### REQUIRED TASK
Count the lines in the material below that contain the string "icon". Reply with the number alone.
——————
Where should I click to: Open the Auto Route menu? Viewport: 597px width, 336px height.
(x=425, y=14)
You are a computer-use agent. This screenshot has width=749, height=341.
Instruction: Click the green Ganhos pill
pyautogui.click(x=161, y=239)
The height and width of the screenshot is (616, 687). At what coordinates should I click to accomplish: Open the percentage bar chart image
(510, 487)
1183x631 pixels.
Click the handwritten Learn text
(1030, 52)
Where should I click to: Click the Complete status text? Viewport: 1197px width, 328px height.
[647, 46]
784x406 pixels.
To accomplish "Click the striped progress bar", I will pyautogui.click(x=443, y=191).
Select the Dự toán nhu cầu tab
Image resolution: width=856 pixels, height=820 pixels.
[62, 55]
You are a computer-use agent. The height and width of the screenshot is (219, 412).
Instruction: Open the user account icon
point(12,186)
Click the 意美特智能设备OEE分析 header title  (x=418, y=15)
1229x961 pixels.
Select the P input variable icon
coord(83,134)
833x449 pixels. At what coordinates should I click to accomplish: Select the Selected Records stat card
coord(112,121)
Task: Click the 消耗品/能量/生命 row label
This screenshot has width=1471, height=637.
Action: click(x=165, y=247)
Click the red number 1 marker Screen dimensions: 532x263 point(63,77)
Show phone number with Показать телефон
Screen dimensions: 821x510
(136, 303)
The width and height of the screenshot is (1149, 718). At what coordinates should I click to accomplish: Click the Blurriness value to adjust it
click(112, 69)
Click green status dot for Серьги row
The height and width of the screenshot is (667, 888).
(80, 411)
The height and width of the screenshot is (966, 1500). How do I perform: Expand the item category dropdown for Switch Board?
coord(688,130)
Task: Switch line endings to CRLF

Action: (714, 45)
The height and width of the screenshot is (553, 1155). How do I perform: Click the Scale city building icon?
——————
### RESULT BELOW
3